If you literally just sit down and talk to somebody, grab a drink after work, grab a dinner with them, take a CODEL, one of these congressional delegation trips overseas to visit our troops, jump out of a plane. You get to know the person, and you get to know their family and their spouse and what drives them. You realize that, listen, the vast majority of people are not evil. They’re not trying to destroy your way of life. They have deep-seated differences in views. That’s not to say I’m not going to fight ardently for my beliefs and to protect my constituents because I will.
It’s about relationships. If you just sit down and talk to somebody, you get to know them and realize that the vast majority of people are not evil. They just have deep-seated differences in views.
That’s not what I’m saying. I will fight if I need to, but I’m not going to approach something in any conversation at the outset and say, “Your motivations are bad, or you hate America.” The second you do that, you’re done. The second you go to somebody and say, “You’re evil, or you’re an existential threat to me, or you hate America, or whatever the case might be.” There’s no place to go. The conversation is essentially over.

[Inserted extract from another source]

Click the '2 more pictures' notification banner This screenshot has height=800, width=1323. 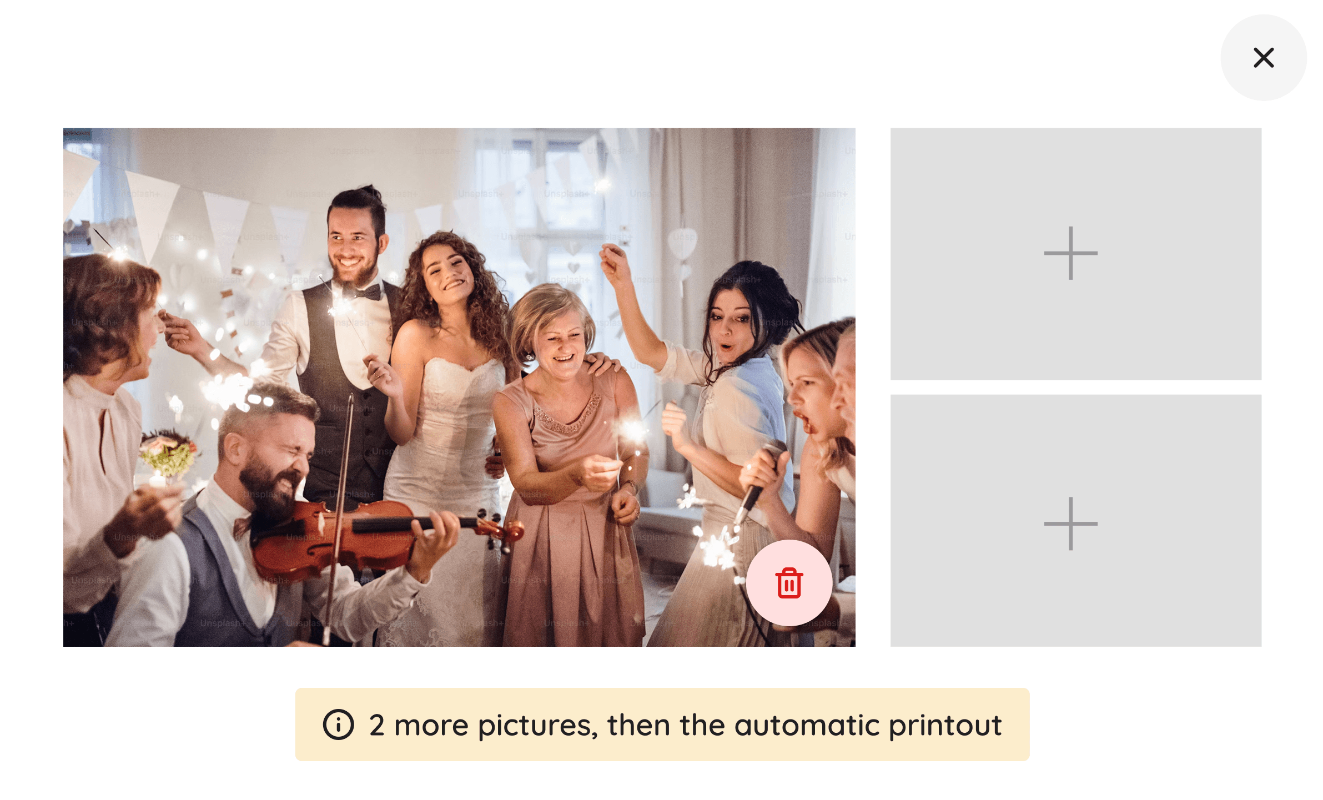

I’m one of the most bipartisan members of Congress.
One point, I was ranked 11 out of 435 last Congress and 75% of the bills that I introduced. I introduced with a Republican co-lead because I mean it. Some very conservative folks co-sponsor and work with me on bills because I know them, and they trust me, and they know that I wouldn’t ask them to do something that I wouldn’t do myself. If they came to me, that I also wouldn’t do. It’s just as simple as that. It’s relationships and getting to know your neighbor and your friend.
In the Special Forces, we call it a warrior diplomat which is awesome to see from a Ranger.

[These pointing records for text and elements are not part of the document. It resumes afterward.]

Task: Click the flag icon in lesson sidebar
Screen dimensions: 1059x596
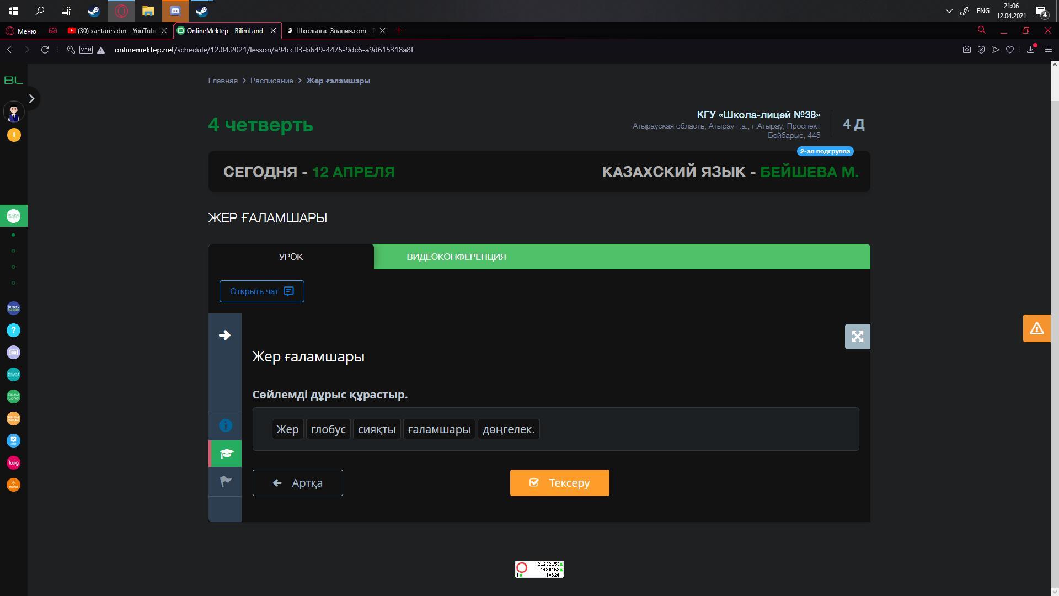Action: (x=225, y=482)
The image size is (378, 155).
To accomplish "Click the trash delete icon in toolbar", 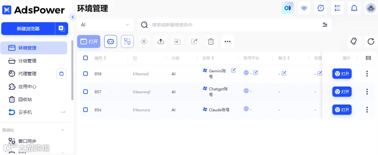I will [211, 42].
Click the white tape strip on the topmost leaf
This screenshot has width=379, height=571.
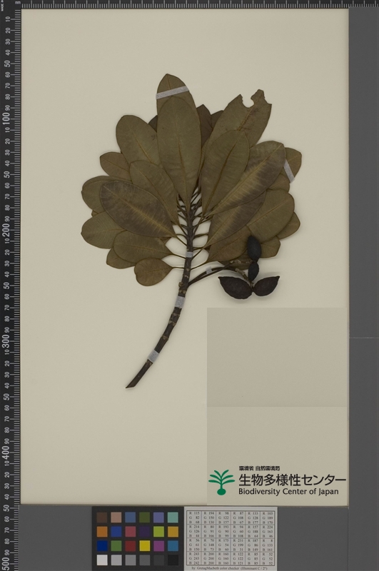pyautogui.click(x=173, y=93)
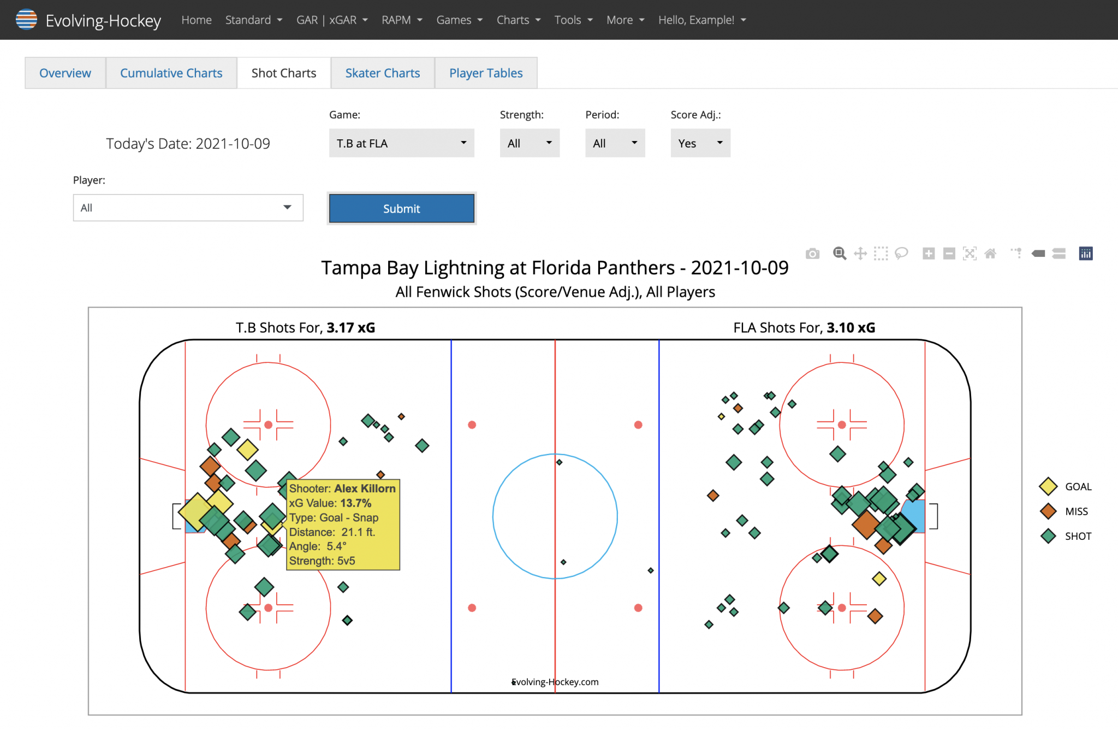Zoom out of the shot chart

[x=949, y=253]
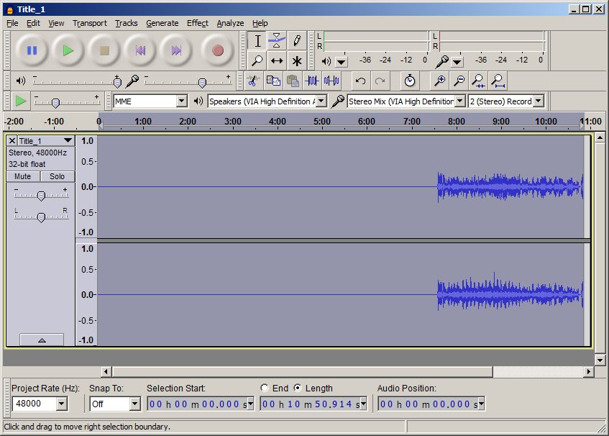The width and height of the screenshot is (609, 436).
Task: Open the MME audio host dropdown
Action: click(x=181, y=101)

We can cross our own lines in the service.
Sometimes, you don’t need to blow the door. You can just turn the handle and open it up and ask if anyone’s inside.

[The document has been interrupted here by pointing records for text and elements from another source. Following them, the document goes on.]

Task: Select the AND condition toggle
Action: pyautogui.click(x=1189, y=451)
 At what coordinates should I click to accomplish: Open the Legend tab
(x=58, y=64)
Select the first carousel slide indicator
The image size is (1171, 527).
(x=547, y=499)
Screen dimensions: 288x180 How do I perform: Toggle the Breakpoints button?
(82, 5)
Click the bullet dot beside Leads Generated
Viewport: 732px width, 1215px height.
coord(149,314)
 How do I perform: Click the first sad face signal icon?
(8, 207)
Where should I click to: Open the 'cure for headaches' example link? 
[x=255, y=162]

Sometimes you can. We have lessons to learn from each other, Fran.
I appreciate you taking the time to sit down with me. It’s been an honor to plan this for a while and really throw the difficult questions at you because Congress is there, as you’ve mentioned, to get things done. I think that the job of a congressman or any in all levels in both the House and the Senate is to find a way to get the result because that’s what matters. Results. The American people want results. How do you get there?
They want it because they deserve it. That is our job. It’s not just what they want. It’s what they deserve and what we owe to them. I always say that the problem of legislating and its challenge are the Goldilocks challenge. You need that porridge just right. Not too hot, not too cold. A lot of these issues are not easy issues. They have unintended consequences. That’s our job.
The problem of legislating is the Goldilocks challenge—you need that porridge just right: not too hot, not too cold. A lot of these issues are not easy issues. They have unintended consequences.
I tell people all the time in leadership seminars that I give that as a leader, it doesn’t matter how you feel as long as your team achieves the result that you want.
That’s right. My personal feelings are largely irrelevant here.
I appreciate all you’re doing.
Thanks, Fran. Appreciate it. Thank you.